(Your objective) Can you return the records below exactly as they stand, but only from the first line through the one with "Given: Go to previous page in grid pager"?

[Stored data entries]
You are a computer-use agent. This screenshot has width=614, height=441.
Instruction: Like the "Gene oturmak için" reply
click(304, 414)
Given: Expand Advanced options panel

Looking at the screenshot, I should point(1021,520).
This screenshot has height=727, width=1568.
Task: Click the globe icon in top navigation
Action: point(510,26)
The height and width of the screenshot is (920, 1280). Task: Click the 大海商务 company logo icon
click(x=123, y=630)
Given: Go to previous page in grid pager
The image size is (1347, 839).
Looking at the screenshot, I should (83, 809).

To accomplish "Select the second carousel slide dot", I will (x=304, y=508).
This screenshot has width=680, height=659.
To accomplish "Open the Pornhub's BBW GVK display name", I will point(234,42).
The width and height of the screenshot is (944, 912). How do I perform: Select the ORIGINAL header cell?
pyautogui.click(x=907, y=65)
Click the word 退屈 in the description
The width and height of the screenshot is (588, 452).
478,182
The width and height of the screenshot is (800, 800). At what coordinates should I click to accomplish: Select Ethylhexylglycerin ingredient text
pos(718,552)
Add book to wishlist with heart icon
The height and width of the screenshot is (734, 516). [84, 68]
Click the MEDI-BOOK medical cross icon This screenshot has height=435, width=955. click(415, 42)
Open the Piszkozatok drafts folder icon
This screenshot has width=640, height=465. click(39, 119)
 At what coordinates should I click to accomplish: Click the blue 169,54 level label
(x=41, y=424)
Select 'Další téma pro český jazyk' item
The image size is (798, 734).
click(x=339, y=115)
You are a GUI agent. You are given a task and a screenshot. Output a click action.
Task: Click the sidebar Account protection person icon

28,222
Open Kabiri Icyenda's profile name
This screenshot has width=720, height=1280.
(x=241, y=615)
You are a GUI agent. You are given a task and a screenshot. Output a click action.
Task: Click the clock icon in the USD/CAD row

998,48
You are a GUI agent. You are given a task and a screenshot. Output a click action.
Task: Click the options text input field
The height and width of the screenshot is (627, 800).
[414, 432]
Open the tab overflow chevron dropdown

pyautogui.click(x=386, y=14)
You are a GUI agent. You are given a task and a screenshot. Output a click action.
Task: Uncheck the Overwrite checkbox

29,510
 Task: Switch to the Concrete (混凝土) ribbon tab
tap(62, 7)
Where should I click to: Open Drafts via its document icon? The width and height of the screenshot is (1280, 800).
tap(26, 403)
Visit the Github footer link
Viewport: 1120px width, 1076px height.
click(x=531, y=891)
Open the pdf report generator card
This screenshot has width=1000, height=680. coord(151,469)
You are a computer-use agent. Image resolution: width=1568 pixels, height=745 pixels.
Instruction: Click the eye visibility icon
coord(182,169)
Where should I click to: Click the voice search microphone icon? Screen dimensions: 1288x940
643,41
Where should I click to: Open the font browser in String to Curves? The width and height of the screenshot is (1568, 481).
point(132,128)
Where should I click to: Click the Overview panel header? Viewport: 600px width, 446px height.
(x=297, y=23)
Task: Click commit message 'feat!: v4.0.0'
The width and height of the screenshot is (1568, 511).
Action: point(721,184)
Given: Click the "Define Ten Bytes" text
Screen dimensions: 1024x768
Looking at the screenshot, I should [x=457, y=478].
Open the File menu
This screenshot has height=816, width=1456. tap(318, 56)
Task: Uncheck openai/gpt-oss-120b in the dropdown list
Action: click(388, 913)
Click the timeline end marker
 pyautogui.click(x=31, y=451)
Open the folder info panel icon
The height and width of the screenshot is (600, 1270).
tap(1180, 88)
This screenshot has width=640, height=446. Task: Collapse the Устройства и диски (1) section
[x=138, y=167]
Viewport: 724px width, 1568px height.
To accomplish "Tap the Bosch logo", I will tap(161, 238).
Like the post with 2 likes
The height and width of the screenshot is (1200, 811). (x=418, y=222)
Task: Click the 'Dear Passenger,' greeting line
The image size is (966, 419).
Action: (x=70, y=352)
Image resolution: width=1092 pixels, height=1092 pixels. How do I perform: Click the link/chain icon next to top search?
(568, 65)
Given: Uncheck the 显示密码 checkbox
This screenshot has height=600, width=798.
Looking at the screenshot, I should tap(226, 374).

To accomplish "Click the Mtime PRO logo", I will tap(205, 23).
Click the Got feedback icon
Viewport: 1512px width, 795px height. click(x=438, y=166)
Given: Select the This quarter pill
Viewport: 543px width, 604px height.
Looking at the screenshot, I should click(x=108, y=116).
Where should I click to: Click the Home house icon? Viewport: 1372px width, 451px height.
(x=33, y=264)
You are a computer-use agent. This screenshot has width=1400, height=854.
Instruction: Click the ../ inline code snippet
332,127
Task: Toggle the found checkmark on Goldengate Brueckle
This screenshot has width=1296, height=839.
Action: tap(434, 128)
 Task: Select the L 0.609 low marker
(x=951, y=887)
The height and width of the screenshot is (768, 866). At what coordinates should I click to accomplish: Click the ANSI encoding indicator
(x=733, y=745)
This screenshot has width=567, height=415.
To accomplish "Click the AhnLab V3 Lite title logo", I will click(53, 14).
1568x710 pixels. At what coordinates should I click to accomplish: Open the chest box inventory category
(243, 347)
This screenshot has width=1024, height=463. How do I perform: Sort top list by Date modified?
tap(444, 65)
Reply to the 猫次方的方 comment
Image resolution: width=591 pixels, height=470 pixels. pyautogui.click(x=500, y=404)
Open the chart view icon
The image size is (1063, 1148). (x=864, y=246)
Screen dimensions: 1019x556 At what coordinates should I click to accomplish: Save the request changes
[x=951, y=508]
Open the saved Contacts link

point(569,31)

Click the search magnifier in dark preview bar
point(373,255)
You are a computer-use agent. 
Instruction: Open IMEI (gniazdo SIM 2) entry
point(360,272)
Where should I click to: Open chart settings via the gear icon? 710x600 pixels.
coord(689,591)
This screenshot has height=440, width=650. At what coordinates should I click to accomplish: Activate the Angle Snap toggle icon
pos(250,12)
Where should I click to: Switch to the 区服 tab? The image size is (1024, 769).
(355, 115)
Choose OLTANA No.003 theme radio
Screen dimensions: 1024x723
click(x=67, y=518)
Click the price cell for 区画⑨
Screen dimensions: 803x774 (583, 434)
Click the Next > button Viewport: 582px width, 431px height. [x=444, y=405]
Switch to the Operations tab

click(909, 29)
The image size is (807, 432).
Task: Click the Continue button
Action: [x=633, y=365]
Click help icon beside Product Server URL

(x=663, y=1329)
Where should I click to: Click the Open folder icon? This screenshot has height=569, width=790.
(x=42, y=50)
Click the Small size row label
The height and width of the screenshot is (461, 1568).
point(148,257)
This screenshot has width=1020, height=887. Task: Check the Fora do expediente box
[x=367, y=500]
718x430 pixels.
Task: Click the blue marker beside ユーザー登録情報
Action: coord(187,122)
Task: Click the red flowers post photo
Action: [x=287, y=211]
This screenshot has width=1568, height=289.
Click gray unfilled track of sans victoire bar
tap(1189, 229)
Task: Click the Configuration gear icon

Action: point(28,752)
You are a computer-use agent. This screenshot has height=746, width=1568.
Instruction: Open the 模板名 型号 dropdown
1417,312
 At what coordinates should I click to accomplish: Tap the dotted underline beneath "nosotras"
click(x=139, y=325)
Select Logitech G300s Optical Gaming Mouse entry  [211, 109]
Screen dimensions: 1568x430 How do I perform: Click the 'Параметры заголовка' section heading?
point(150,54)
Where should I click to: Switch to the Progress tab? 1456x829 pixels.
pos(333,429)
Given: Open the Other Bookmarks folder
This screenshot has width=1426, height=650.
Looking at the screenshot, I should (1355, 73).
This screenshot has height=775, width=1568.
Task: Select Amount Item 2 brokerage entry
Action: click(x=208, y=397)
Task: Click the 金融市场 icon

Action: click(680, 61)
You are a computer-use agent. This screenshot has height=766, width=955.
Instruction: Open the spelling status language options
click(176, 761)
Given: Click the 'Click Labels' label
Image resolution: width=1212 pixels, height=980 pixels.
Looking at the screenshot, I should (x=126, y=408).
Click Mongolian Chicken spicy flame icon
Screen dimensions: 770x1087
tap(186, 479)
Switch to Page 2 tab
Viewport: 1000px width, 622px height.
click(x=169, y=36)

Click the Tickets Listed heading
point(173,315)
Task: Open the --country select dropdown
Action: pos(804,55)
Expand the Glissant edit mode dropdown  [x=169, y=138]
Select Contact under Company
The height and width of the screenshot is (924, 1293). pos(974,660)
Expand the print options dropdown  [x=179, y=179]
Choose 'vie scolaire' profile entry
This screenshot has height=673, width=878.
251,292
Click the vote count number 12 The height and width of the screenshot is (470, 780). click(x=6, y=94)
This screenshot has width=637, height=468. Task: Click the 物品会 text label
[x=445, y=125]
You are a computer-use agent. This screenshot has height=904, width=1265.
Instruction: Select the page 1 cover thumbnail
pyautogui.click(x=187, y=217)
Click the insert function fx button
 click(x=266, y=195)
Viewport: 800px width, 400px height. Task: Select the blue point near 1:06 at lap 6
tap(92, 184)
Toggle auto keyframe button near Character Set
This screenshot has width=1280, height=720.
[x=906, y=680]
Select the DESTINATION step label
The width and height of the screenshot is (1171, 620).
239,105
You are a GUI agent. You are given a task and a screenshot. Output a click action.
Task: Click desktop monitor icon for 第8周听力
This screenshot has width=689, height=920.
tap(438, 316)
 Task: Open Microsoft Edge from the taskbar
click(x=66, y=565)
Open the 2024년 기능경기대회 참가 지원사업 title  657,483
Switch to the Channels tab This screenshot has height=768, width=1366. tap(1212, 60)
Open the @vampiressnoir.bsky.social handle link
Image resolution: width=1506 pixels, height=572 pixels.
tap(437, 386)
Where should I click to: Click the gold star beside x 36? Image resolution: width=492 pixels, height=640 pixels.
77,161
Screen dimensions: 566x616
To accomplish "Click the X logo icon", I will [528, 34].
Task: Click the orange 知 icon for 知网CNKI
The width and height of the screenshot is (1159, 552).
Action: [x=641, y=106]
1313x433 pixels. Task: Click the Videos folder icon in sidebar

(Exercise output)
You are a computer-use agent. This screenshot has width=614, height=441.
Instruction: Like the "Gene oturmak için" reply
click(304, 414)
Given: Expand Advanced options panel

Looking at the screenshot, I should point(1021,520).
This screenshot has height=727, width=1568.
Task: Click the globe icon in top navigation
Action: point(510,26)
The height and width of the screenshot is (920, 1280). Task: Click the 大海商务 company logo icon
click(x=123, y=630)
Given: Go to previous page in grid pager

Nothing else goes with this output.